Give every entry again, word for word.
::::
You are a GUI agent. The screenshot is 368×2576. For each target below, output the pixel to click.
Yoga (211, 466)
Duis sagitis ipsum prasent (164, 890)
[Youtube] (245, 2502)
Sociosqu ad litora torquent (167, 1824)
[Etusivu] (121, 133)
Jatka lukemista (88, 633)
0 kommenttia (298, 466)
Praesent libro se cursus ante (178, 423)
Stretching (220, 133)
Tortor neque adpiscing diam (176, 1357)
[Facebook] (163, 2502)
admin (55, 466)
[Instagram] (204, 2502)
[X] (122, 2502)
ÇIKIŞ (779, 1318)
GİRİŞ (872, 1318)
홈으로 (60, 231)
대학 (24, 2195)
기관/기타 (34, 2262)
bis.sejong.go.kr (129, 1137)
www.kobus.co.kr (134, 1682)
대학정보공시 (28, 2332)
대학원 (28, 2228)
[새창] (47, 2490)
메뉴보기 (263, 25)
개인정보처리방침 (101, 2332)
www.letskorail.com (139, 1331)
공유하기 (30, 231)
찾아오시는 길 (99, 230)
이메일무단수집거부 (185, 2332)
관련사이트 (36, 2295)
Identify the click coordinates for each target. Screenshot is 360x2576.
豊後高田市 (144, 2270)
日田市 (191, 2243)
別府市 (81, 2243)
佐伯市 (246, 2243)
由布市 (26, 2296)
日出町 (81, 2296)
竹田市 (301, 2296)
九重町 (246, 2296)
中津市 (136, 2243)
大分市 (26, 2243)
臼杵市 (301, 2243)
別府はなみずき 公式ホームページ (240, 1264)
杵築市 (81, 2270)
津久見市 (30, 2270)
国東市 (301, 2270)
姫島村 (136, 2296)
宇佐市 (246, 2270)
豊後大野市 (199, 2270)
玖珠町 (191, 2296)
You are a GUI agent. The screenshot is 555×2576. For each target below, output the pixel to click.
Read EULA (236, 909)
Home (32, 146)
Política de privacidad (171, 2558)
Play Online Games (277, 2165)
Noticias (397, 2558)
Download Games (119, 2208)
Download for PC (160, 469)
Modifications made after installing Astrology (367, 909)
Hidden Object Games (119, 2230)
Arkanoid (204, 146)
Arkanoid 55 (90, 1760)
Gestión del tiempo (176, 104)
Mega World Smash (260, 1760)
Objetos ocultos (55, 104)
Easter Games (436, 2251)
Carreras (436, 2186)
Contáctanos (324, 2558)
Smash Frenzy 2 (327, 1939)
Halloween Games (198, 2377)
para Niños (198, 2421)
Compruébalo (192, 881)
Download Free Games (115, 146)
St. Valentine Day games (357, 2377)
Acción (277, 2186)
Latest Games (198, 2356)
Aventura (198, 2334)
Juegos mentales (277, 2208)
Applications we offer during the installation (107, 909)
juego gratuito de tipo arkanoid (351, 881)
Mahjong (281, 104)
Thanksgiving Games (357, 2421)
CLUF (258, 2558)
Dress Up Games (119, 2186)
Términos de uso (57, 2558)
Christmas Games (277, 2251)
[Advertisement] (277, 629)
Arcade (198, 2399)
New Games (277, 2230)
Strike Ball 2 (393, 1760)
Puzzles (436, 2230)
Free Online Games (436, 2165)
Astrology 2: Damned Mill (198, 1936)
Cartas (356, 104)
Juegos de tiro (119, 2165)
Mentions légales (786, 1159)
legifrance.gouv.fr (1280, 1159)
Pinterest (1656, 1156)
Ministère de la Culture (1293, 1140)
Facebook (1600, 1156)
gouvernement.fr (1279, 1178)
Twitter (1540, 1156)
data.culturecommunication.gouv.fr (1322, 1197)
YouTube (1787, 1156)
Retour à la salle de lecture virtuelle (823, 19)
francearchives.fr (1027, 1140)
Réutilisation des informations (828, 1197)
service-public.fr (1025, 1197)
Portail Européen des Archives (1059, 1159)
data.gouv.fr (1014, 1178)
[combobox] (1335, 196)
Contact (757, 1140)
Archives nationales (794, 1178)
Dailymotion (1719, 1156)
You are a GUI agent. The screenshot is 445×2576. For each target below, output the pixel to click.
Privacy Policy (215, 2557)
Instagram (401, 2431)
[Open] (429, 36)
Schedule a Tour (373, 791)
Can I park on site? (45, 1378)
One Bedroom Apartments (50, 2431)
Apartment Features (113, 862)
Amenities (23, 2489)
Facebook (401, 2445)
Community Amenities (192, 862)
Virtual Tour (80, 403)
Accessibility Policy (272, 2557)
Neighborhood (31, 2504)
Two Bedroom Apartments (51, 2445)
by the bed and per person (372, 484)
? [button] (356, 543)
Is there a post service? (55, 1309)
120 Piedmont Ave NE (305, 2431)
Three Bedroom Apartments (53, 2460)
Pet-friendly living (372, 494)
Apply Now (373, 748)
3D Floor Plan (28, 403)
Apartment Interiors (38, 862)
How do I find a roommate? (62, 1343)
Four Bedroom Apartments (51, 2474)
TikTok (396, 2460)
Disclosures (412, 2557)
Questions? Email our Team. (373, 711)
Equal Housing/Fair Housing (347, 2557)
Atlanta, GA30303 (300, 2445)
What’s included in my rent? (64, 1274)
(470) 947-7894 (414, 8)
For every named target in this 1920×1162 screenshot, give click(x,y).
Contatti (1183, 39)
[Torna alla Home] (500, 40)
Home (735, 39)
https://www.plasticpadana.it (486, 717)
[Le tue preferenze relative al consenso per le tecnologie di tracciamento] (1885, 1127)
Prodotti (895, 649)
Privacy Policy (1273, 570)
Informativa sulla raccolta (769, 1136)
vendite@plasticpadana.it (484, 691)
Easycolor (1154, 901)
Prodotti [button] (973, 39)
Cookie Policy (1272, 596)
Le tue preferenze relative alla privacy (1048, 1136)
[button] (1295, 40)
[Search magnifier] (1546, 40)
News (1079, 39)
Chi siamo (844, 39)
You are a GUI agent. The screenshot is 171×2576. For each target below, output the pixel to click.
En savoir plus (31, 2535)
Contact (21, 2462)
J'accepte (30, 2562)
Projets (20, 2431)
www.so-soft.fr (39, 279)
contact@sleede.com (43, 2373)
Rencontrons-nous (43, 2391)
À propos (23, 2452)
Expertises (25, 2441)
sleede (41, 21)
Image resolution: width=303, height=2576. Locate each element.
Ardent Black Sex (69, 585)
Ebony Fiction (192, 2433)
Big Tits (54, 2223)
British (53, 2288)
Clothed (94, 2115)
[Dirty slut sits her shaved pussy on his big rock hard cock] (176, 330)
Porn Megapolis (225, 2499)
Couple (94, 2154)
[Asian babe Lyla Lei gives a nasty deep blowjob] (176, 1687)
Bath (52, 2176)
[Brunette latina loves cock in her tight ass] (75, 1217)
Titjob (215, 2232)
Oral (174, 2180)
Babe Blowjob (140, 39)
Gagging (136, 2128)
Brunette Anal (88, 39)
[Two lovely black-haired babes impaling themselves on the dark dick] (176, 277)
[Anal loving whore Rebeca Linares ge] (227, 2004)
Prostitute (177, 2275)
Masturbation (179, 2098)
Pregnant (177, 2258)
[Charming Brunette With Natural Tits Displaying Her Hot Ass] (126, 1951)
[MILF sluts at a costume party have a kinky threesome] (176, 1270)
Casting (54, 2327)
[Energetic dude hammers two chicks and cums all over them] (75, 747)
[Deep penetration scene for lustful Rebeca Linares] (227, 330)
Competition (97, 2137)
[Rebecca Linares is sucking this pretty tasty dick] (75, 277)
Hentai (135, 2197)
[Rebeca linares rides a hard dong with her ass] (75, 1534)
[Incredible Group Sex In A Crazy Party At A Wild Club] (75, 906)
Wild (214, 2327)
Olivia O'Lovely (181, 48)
::::
EXPECTED ANSWER>
You are a GUI agent. The screenshot is 368×2576. For each target below, output the pixel to click.
Yoga (211, 466)
Duis sagitis ipsum prasent (164, 890)
[Youtube] (245, 2502)
Sociosqu ad litora torquent (167, 1824)
[Etusivu] (121, 133)
Jatka lukemista (88, 633)
0 kommenttia (298, 466)
Praesent libro se cursus ante (178, 423)
Stretching (220, 133)
Tortor neque adpiscing diam (176, 1357)
[Facebook] (163, 2502)
admin (55, 466)
[Instagram] (204, 2502)
[X] (122, 2502)
ÇIKIŞ (779, 1318)
GİRİŞ (872, 1318)
홈으로 (60, 231)
대학 (24, 2195)
기관/기타 (34, 2262)
bis.sejong.go.kr (129, 1137)
www.kobus.co.kr (134, 1682)
대학정보공시 (28, 2332)
대학원 (28, 2228)
[새창] (47, 2490)
메뉴보기 (263, 25)
개인정보처리방침 (101, 2332)
www.letskorail.com (139, 1331)
공유하기 (30, 231)
찾아오시는 길 (99, 230)
이메일무단수집거부 (185, 2332)
관련사이트 (36, 2295)
Identify the click coordinates for each target. Screenshot is 360x2576.
豊後高田市 (144, 2270)
日田市 (191, 2243)
別府市 (81, 2243)
佐伯市 (246, 2243)
由布市 (26, 2296)
日出町 (81, 2296)
竹田市 (301, 2296)
九重町 (246, 2296)
中津市 (136, 2243)
大分市 (26, 2243)
臼杵市 (301, 2243)
別府はなみずき 公式ホームページ (240, 1264)
杵築市 (81, 2270)
津久見市 (30, 2270)
国東市 (301, 2270)
姫島村 (136, 2296)
宇佐市 (246, 2270)
豊後大野市 (199, 2270)
玖珠町 (191, 2296)
You are a GUI agent. The screenshot is 555×2576. For each target below, output the pixel to click.
Read EULA (236, 909)
Home (32, 146)
Política de privacidad (171, 2558)
Play Online Games (277, 2165)
Noticias (397, 2558)
Download Games (119, 2208)
Download for PC (160, 469)
Modifications made after installing Astrology (367, 909)
Hidden Object Games (119, 2230)
Arkanoid (204, 146)
Arkanoid 55 (90, 1760)
Gestión del tiempo (176, 104)
Mega World Smash (260, 1760)
Objetos ocultos (55, 104)
Easter Games (436, 2251)
Carreras (436, 2186)
Contáctanos (324, 2558)
Smash Frenzy 2 (327, 1939)
Halloween Games (198, 2377)
para Niños (198, 2421)
Compruébalo (192, 881)
Download Free Games (115, 146)
St. Valentine Day games (357, 2377)
Acción (277, 2186)
Latest Games (198, 2356)
Aventura (198, 2334)
Juegos mentales (277, 2208)
Applications we offer during the installation (107, 909)
juego gratuito de tipo arkanoid (351, 881)
Mahjong (281, 104)
Thanksgiving Games (357, 2421)
CLUF (258, 2558)
Dress Up Games (119, 2186)
Términos de uso (57, 2558)
Christmas Games (277, 2251)
[Advertisement] (277, 629)
Arcade (198, 2399)
New Games (277, 2230)
Strike Ball 2 (393, 1760)
Puzzles (436, 2230)
Free Online Games (436, 2165)
Astrology 2: Damned Mill (198, 1936)
Cartas (356, 104)
Juegos de tiro (119, 2165)
Mentions légales (786, 1159)
legifrance.gouv.fr (1280, 1159)
Pinterest (1656, 1156)
Ministère de la Culture (1293, 1140)
Facebook (1600, 1156)
gouvernement.fr (1279, 1178)
Twitter (1540, 1156)
data.culturecommunication.gouv.fr (1322, 1197)
YouTube (1787, 1156)
Retour à la salle de lecture virtuelle (823, 19)
francearchives.fr (1027, 1140)
Réutilisation des informations (828, 1197)
service-public.fr (1025, 1197)
Portail Européen des Archives (1059, 1159)
data.gouv.fr (1014, 1178)
[combobox] (1335, 196)
Contact (757, 1140)
Archives nationales (794, 1178)
Dailymotion (1719, 1156)
You are a GUI agent. The screenshot is 445×2576. For each target below, output the pixel to click.
Privacy Policy (215, 2557)
Instagram (401, 2431)
[Open] (429, 36)
Schedule a Tour (373, 791)
Can I park on site? (45, 1378)
One Bedroom Apartments (50, 2431)
Apartment Features (113, 862)
Amenities (23, 2489)
Facebook (401, 2445)
Community Amenities (192, 862)
Virtual Tour (80, 403)
Accessibility Policy (272, 2557)
Neighborhood (31, 2504)
Two Bedroom Apartments (51, 2445)
by the bed and per person (372, 484)
? [button] (356, 543)
Is there a post service? (55, 1309)
120 Piedmont Ave NE (305, 2431)
Three Bedroom Apartments (53, 2460)
Pet-friendly living (372, 494)
Apply Now (373, 748)
3D Floor Plan (28, 403)
Apartment Interiors (38, 862)
How do I find a roommate? (62, 1343)
Four Bedroom Apartments (51, 2474)
TikTok (396, 2460)
Disclosures (412, 2557)
Questions? Email our Team. (373, 711)
Equal Housing/Fair Housing (347, 2557)
Atlanta, GA30303 (300, 2445)
What’s included in my rent? (64, 1274)
(470) 947-7894 (414, 8)
For every named target in this 1920×1162 screenshot, give click(x,y).
Contatti (1183, 39)
[Torna alla Home] (500, 40)
Home (735, 39)
https://www.plasticpadana.it (486, 717)
[Le tue preferenze relative al consenso per le tecnologie di tracciamento] (1885, 1127)
Prodotti (895, 649)
Privacy Policy (1273, 570)
Informativa sulla raccolta (769, 1136)
vendite@plasticpadana.it (484, 691)
Easycolor (1154, 901)
Prodotti [button] (973, 39)
Cookie Policy (1272, 596)
Le tue preferenze relative alla privacy (1048, 1136)
[button] (1295, 40)
[Search magnifier] (1546, 40)
News (1079, 39)
Chi siamo (844, 39)
You are a GUI agent. The screenshot is 171×2576. For each target below, output the pixel to click.
En savoir plus (31, 2535)
Contact (21, 2462)
J'accepte (30, 2562)
Projets (20, 2431)
www.so-soft.fr (39, 279)
contact@sleede.com (43, 2373)
Rencontrons-nous (43, 2391)
À propos (23, 2452)
Expertises (25, 2441)
sleede (41, 21)
Image resolution: width=303, height=2576. Locate each element.
Ardent Black Sex (69, 585)
Ebony Fiction (192, 2433)
Big Tits (54, 2223)
British (53, 2288)
Clothed (94, 2115)
[Dirty slut sits her shaved pussy on his big rock hard cock] (176, 330)
Porn Megapolis (225, 2499)
Couple (94, 2154)
[Asian babe Lyla Lei gives a nasty deep blowjob] (176, 1687)
Bath (52, 2176)
[Brunette latina loves cock in her tight ass] (75, 1217)
Titjob (215, 2232)
Oral (174, 2180)
Babe Blowjob (140, 39)
Gagging (136, 2128)
Brunette Anal (88, 39)
[Two lovely black-haired babes impaling themselves on the dark dick] (176, 277)
[Anal loving whore Rebeca Linares ge] (227, 2004)
Prostitute (177, 2275)
Masturbation (179, 2098)
Pregnant (177, 2258)
[Charming Brunette With Natural Tits Displaying Her Hot Ass] (126, 1951)
[MILF sluts at a costume party have a kinky threesome] (176, 1270)
Casting (54, 2327)
[Energetic dude hammers two chicks and cums all over them] (75, 747)
[Deep penetration scene for lustful Rebeca Linares] (227, 330)
Competition (97, 2137)
[Rebecca Linares is sucking this pretty tasty dick] (75, 277)
Hentai (135, 2197)
[Rebeca linares rides a hard dong with her ass] (75, 1534)
[Incredible Group Sex In A Crazy Party At A Wild Club] (75, 906)
Wild (214, 2327)
Olivia O'Lovely (181, 48)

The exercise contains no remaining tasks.